Milczanowski eventually left the prosecutor’s office in Stettin to become a defense lawyer, and in 1978 he took on the case of a pair of local dissidents. The case had a major influence on Milczanowski, so when Solidarity emerged in 1980, he was ready to take on a leadership role in the local movement in Stettin. He served as a member of the Solidarity strike committee in the city. At the beginning of martial law in Poland in 1981, Milczanowski was leading a strike committee at Stettin’s dockyards, and he was arrested and sentenced to five years in prison. An amnesty decree cut his sentence to two and a half years, and when he emerged from prison in 1984, Milczanowski went right back into dissident work, becoming head of the underground Solidarity movement in Stettin. In August 1988, he led a strike against the local public transit company, one of the many labor actions around the country that so bedeviled the Communist regime in the months before it finally agreed to roundtable talks with Solidarity.
After Solidarity took control of the government, Milczanowski was put in charge of intelligence matters and soon had to decide what to do with the Communist-era service.
Initially, Milczanowski was frustrated by the fact that so many files had been destroyed. When he asked to see the files from one particular department, an officer came and laid a few pieces of paper on his desk. “Is that your whole file?”
Milczanowski asked in exasperation.
“Yes,” the officer said matter-of-factly and with little embarrassment.
Despite his own tragic personal history with the Communists, Milczanowski approached the issue of what to do with Poland’s foreign intelligence officers with hardheaded pragmatism. Poland had undergone a sudden and radical political transformation, but the Soviet Union still lurked next door. The new democracy, Milczanowski believed, was still vulnerable to external threats. He decided that Poland couldn’t afford the wholesale dismissal of its most experienced spies. Milczanowski later watched in disgust as the new government of Václav Havel fired its intelligence service and started with greenhorns. It was nothing less than unilateral disarmament, Milczanowski believed, and he eventually told the Czechs so in what the Czechs recalled as a very unpleasant meeting.
One of Milczanowski’s new duties was to head a special vetting committee to determine which foreign intelligence officers should be kept and which ones let go. Gromoslaw Czempinski was chosen by the foreign service to serve as an advocate for its officers in front of the vetting committee, and soon the ex-Communist spy had developed a close relationship with Milczanowski, the ex-dissident who was now his boss. Czempinski was eventually named deputy chief of the foreign intelligence service and became, in effect, Poland’s DDO.

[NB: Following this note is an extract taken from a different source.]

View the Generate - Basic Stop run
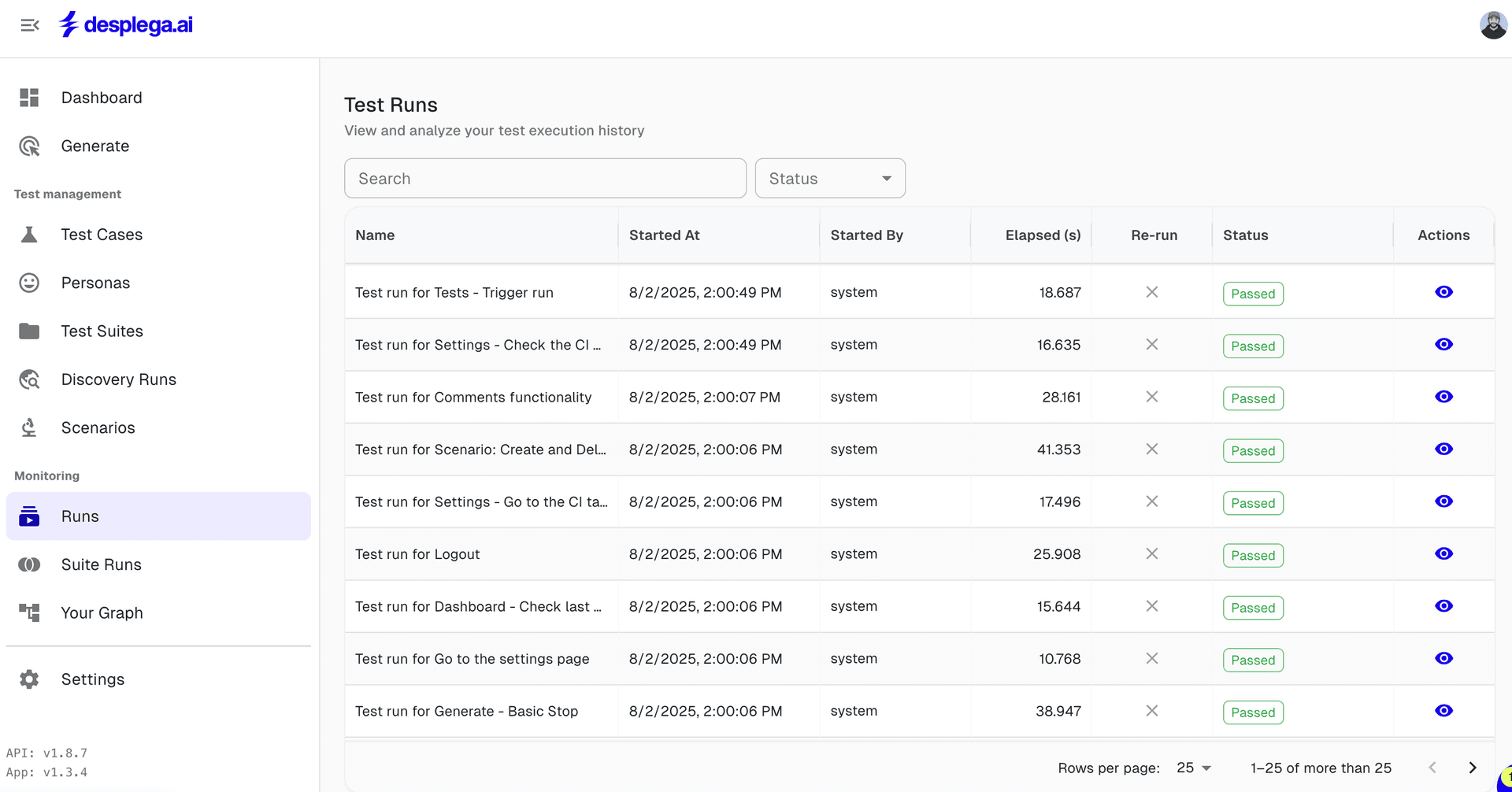The height and width of the screenshot is (792, 1512). pos(1443,711)
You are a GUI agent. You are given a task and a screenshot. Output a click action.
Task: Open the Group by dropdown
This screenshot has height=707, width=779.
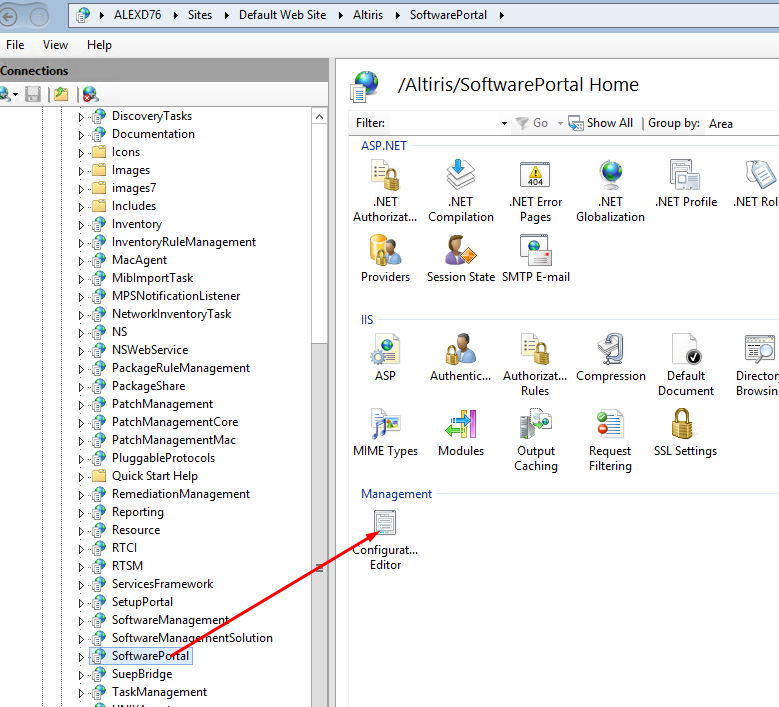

But they sometimes fought fiercely over which officers should be retained. The vetting committee was particularly suspicious of officers who had been extremely active under the Communists and often let those who lacked much of an operational track record slip through. In the end, the committee agreed to keep about six hundred of the approximately one thousand officers from the foreign intelligence service, although Milczanowski later regretted some of the individual selections. He discovered that many of those who had been the most active—and who thus came under the most scrutiny from the vetting panel—were also the best and most efficient. The officers who had done little under the Communists were not closet dissidents or secret Polish heroes, but simply lazy.